На который неизменный ответ:
- Потому что у них есть папа, а у тебя нет.
И вот после одного такого папы, которого нет, - длительная пауза и совершенно отчетливо:
- Женитесь.
Другой случай. Зеленый двор, во дворе трехлетний Макс с матерью.
- Мама, станьте, пожалуйста, носом в угол и не оборачивайтесь.
- Зачем?
- Это будет сюрприз. Когда я скажу можно, вы обернетесь!
Покорная мама орлиным носом в каменную стену. Ждет, ждет:
- Макс, ты скоро? А то мне надоело!
- Сейчас, мама! Еще минутка, еще две. - Наконец: - Можно!
Оборачивается. Плывущая улыбкой и толщиной - трехлетняя упоительная морда.
- А где же сюрприз?
- А я (задохновение восторга, так у него и оставшееся) к колодцу подходил - до-олго глядел - ничего не увидел.
- Ты просто гадкий непослушный мальчик! А где же сюрприз?
- А что я туда не упал.
Колодец, как часто на юге, просто четырехугольное отверстие в земле, без всякой загородки, квадрат провала. В такой колодец, как в тот наш совместный водоем, действительно можно забрести. Еще случай. Мать при пятилетнем Максе читает длинное стихотворение, кажется, Майкова, от лица девушки, перечисляющей все, чего не скажет любимому: "Я не скажу тебе, как я тебя люблю, я не скажу тебе, как тогда светили звезды, освещая мои слезы, я не скажу тебе, как обмирало мое сердце, при звуке шагов - каждый раз не твоих, я не скажу тебе, как потом взошла заря", и т. п. и т. д. Наконец - конец. И пятилетний, глубоким вздохом:
- Ах, какая! Обещала ничего не сказать, а сама все взяла да и рассказала!
Последний случай дам с конца. Утро. Мать, удивленная долгим неприходом сына, входит в детскую и обнаруживает его спящим на подоконнике.
- Макс, что это значит?
Макс, рыдая и зевая:
- Я, я не спал! Я - ждал! Она не прилетала!
- Кто?
- Жар-птица! Вы забыли, вы мне обещали, если я буду хорошо вести себя...
- Ладно, Макс, завтра она непременно прилетит, а теперь - идем чай пить.

• • •

Задание | Продолжите приведенный выше рассказ о маленьком Максе и его матери, начав сразу после его последней фразы.

• • •

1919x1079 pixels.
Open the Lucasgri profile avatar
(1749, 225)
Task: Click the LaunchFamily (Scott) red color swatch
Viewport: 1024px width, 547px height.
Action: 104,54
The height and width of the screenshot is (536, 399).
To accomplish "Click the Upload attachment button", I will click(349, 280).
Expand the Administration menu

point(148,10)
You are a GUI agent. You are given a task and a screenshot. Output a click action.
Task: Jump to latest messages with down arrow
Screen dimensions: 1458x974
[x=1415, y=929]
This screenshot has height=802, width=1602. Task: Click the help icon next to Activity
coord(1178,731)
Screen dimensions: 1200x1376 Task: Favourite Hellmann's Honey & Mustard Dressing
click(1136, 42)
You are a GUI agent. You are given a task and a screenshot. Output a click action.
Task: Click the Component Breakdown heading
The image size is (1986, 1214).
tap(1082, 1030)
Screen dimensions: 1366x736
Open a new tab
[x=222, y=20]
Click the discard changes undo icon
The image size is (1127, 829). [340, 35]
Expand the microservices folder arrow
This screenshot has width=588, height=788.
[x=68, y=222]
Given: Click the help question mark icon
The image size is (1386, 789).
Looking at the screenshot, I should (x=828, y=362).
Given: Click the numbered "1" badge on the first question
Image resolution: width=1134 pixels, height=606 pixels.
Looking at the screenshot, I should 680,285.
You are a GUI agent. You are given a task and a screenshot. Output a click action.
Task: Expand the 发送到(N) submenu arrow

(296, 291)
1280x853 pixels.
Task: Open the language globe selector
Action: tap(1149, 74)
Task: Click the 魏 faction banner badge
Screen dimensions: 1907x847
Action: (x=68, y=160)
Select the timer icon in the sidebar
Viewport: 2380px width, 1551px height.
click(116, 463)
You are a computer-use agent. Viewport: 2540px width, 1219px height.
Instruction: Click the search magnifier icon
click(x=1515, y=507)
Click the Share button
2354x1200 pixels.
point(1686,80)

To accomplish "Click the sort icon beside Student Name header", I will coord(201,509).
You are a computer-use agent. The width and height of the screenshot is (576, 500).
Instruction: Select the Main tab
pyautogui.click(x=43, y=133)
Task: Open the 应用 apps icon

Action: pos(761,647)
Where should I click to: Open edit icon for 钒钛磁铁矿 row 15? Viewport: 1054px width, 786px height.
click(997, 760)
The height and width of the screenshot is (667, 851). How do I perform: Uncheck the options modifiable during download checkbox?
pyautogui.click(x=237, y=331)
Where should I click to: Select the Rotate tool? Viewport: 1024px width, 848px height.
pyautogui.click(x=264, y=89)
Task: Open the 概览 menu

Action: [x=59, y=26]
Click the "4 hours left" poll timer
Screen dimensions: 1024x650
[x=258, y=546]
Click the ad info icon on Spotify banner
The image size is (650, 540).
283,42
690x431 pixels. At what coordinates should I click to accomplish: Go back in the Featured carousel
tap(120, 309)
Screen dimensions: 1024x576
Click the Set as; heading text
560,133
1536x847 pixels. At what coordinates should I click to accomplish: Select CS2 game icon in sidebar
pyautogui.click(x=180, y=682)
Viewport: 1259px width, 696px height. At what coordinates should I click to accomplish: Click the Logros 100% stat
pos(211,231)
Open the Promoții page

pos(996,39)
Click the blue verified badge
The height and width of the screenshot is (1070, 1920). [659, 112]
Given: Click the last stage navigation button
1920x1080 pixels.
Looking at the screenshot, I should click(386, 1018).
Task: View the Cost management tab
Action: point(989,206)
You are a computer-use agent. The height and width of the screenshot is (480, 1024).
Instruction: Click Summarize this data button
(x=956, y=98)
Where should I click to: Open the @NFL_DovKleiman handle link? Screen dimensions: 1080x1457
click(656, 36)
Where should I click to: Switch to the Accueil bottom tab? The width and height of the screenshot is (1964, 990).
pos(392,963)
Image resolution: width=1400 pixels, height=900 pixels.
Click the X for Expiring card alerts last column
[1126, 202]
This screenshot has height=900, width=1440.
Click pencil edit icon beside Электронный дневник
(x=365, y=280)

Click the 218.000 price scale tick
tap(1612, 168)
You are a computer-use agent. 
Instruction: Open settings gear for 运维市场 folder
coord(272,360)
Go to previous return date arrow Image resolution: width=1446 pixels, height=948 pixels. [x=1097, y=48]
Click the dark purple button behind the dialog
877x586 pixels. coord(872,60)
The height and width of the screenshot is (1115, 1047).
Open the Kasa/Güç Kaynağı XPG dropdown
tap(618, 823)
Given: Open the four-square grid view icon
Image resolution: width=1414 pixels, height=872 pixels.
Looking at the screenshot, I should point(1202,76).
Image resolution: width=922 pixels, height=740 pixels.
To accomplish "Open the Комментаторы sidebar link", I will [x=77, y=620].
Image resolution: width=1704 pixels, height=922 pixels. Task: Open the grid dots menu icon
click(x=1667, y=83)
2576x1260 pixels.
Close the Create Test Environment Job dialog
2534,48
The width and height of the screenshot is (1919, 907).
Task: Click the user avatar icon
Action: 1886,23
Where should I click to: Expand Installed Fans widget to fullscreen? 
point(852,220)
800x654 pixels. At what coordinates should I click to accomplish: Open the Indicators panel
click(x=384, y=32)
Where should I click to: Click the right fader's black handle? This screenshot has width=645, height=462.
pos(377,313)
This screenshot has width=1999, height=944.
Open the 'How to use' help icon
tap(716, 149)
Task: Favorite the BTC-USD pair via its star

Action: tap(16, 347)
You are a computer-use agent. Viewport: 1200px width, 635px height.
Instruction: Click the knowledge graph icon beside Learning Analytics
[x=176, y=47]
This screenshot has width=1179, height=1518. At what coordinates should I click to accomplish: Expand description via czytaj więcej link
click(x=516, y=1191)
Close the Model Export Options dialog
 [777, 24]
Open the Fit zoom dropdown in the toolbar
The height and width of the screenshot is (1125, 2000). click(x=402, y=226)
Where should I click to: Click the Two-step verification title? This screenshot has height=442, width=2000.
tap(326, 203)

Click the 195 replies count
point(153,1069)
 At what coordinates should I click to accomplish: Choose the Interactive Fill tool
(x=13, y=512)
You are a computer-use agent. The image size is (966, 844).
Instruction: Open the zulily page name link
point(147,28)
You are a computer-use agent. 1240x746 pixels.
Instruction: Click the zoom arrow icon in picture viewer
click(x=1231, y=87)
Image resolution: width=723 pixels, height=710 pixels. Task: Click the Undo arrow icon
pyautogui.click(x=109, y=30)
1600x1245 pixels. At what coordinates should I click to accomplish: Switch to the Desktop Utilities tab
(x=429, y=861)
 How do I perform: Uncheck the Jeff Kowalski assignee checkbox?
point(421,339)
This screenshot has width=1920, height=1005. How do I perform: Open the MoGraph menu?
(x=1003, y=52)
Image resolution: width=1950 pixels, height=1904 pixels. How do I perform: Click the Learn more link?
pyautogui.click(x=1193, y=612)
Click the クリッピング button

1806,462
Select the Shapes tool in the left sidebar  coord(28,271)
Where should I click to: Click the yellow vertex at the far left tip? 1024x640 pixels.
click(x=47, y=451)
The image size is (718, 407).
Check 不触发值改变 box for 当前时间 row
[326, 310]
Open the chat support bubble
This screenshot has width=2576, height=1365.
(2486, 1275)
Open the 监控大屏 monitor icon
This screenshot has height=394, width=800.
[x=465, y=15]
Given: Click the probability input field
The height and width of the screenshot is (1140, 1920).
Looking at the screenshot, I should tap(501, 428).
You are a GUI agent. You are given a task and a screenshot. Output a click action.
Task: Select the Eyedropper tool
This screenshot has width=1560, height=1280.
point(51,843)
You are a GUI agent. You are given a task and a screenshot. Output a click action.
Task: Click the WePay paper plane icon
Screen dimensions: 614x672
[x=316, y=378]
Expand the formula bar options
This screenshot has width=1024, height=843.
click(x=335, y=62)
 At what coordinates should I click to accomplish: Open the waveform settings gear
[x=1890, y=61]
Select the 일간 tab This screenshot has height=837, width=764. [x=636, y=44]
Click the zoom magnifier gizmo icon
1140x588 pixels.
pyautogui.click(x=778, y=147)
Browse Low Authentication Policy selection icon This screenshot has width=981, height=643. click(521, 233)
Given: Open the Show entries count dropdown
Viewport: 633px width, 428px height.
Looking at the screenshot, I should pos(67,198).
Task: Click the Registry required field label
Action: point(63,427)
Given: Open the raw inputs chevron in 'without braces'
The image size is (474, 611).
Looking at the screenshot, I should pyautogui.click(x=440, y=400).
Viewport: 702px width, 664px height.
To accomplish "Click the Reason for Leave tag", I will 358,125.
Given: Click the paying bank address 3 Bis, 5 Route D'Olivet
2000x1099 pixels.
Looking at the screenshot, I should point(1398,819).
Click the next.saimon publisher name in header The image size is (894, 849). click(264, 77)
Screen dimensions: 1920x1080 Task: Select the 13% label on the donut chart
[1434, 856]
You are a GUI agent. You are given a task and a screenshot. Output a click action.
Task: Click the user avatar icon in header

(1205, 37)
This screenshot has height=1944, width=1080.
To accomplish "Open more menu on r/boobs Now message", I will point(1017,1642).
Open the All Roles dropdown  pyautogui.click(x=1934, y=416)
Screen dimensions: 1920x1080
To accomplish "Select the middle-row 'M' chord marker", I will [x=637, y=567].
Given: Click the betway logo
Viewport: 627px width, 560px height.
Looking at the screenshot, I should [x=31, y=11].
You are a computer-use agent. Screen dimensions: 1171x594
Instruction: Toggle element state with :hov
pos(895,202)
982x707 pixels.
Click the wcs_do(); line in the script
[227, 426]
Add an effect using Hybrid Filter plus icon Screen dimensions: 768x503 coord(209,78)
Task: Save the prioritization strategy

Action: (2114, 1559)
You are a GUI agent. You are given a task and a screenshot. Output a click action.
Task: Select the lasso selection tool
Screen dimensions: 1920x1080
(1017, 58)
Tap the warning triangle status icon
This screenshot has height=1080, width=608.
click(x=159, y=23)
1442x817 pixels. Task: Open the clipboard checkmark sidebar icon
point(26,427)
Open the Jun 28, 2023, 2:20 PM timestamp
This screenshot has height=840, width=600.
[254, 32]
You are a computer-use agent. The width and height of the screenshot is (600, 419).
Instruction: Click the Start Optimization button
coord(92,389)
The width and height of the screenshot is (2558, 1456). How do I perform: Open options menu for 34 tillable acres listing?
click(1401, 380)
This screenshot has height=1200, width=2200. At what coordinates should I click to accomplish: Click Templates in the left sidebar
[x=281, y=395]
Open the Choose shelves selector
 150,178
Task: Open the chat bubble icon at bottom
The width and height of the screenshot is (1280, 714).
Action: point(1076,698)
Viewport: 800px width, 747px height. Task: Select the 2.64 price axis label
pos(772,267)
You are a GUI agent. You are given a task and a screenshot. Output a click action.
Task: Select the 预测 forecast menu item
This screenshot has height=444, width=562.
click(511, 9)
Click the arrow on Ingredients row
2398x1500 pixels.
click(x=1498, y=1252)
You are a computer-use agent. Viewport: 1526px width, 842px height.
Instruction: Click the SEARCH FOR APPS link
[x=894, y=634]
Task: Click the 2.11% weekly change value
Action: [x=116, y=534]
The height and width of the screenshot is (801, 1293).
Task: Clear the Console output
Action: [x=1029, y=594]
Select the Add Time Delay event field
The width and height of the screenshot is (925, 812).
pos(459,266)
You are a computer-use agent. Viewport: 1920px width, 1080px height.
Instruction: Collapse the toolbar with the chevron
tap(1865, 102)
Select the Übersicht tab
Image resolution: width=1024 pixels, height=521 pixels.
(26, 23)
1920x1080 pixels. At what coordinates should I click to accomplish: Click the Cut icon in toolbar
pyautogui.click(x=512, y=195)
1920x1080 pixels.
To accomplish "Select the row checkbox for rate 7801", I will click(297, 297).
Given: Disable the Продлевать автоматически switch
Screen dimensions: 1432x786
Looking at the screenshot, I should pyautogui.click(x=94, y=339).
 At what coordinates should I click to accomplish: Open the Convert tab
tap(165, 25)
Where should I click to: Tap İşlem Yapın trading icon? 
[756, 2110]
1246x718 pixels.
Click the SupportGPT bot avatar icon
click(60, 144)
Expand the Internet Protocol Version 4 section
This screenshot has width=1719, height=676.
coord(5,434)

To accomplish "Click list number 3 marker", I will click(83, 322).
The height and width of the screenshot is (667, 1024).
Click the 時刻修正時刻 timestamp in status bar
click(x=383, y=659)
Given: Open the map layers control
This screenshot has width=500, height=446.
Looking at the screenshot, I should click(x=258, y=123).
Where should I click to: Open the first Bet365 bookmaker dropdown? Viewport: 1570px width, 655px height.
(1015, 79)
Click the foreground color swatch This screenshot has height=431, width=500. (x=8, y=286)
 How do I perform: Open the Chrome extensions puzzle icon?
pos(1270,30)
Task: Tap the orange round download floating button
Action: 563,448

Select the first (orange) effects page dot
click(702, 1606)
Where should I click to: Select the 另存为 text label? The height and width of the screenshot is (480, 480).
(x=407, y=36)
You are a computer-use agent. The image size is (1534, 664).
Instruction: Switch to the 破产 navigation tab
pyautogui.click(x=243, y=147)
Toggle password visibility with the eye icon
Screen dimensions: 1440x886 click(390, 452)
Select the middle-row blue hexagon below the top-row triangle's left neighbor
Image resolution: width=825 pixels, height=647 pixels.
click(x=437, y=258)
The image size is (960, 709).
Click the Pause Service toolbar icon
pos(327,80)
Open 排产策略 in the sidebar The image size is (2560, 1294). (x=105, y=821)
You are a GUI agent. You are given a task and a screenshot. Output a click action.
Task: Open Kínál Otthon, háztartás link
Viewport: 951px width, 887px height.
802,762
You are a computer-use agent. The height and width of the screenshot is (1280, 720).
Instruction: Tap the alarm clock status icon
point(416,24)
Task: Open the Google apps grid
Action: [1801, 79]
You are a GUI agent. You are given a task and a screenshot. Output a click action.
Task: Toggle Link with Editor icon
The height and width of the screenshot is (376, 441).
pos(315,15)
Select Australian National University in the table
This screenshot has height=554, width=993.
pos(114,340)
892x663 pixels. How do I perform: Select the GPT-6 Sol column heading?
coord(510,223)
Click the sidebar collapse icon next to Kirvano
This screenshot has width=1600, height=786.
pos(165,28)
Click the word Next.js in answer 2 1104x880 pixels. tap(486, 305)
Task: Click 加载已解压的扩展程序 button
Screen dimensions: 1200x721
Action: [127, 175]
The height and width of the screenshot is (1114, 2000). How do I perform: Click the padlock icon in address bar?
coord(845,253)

• • •

Ответ |
На следующее утро - до-утро, ранний или очень поздний прохожий мог бы видеть в окне одного из белых домов Кишинева, стойком, как на цоколе - лбом в зарю - младенческого Зевеса в одеяле, с прильнувшей, у изножья, другой головой, тоже кудрявой. И мог бы услышать - прохожий - но в такие времена, по слову писателя, не проходит никто:
"Si quelqu'un etait venu a passer... Mais il ne passe jamais personne..." *
* Если бы кто-нибудь прошел мимо... Но никто никогда не проходит здесь (франц.).
И мог бы услышать прохожий:
- Ма-а-ма! Что это?
- Твоя Жар-птица, Макс, - солнце!
Читатель, наверное, уже отметил прелестное старинное Максино "Вы" матери - перенятое им у нее, из ее обращения к ее матери. Сын и мать, уже при мне, выпили на брудершафт: тридцатишестилетний с пятидесятишестилетней - и чокнулись, как сейчас вижу, коктебельским напитком ситро, то есть попросту лимонадом. Е. О. при этом пела свою единственную песню - венгерский марш, сплошь из согласных.
Думаю, что те из читателей, знавшие Макса и Е. О. лично, ждут от меня еще одного ее имени, которое сейчас произнесу:
Пра - от прабабушки, а прабабушка не от возраста - ей тогда было пятьдесят шесть лет, - а из одной грандиозной мистификации, в которой она исполняла роль нашей общей прабабки, Кавалерственной Дамы Кириенко (первая часть их с Максом фамилии), - о которой, мистификации, как вообще о целом мире коктебельского первого лета, когда-нибудь отдельно, обстоятельно и увлекательно расскажу 30.
Но было у слова Пра другое происхождение, вовсе не шутливое - Праматерь, Матерь здешних мест, ее орлиным оком открытых и ее трудовыми боками обжитых, Верховод всей нашей молодости, Прародительница Рода - так и не осуществившегося, Праматерь - Матриарх - Пра.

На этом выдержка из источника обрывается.